61% cite rising costs of everyday goods and services as top concern

MERRILL, Wis. – A new national survey — 2026 Charitable Giving in America1 — from Church Mutual Insurance Company, S.I. (a stock insurer)2 reveals that even as economic conditions show signs of improvement heading into 2026, many Americans remain financially cautious. One in four adults (25%) say they still plan to reduce their charitable giving due to ongoing concerns about their household finances and the broader economy.

While recent indicators suggest easing inflation and stabilizing conditions in several areas, the survey data of 1,010 U.S. adults shows that many households have not yet fully felt the relief — and lingering uncertainty continues to influence giving decisions in the year ahead.

Lingering financial pressures continue to shape giving

Respondents reported a mix of ongoing financial pressures that are influencing charitable giving plans:

  • 61% remain concerned about the rising cost of everyday goods and services.
  • 33% are focused on managing routine debt payments.
  • 22% are concerned about job stability for themselves or their partner.
  • 46% still worry about the possibility of worsening economic conditions or a future recession.

Together, the findings suggest that despite improving economic signals, many households continue to take a cautious approach to discretionary spending — including charitable donations.

Where Americans continue to give

Even amid financial caution, charitable giving remains widespread, especially in support of faith-based and community organizations:

  • 74% donate to houses of worship
  • 34% give to other nonprofit organizations.
  • 33% donate to schools and education-related causes.
  • 11% give to camps or outdoor recreation organizations.

Growing worries about nonprofit stability

More than half of Americans (54%) say they are concerned about the financial health of the charitable organizations they support — underscoring a challenge nonprofits face as they balance increasing demand for their services with uncertain funding through private philanthropy and government programs.

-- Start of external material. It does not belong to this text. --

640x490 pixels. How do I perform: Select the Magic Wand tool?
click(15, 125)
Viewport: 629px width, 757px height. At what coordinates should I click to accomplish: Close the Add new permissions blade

“Over the past year, many nonprofits have navigated funding uncertainty, which has increased the need for private philanthropy through individual donations,” said Elisabeth Aleman, assistant vice president - Nonprofit and Human Services.  “However, what we’re starting to see is that although economic indicators are gradually improving, donors are still cautious and protective of their finances. At the same time, nonprofits continue to see elevated demand without much change in resources, which means they’re doing more with less.”

About the survey 

2026 Charitable giving in America is the latest in Church Mutual’s Risk Radar initiative that provides proprietary, primary research to gather key, forward-looking insights for nonprofits, schools, camps and houses of worship, helping them maximize opportunities and minimize risk. 2026 Charitable Giving in America surveyed 1,010 U.S. adults (ages 18+).

About Church Mutual 

Church Mutual Insurance Company, S.I., founded in 1897, offers specialized insurance for religious organizations of all denominations, public and private K-12 schools, colleges and universities, secular and non-secular camps and conference centers, and nonprofit and human services organizations throughout the United States. To learn more, visit churchmutual.com.

# # # 

1Church Mutual Insurance Company, S.I. conducted an online survey through Padilla, The Church Mutual Risk Radar Report — 2026 Charitable Giving in America, in December 2025, with a nationally representative sample of 1,010 adults aged 18+. 
2Church Mutual is a stock insurer whose policyholders are members of the parent mutual holding company formed on 1/1/20.  S.I. = a stock insurer.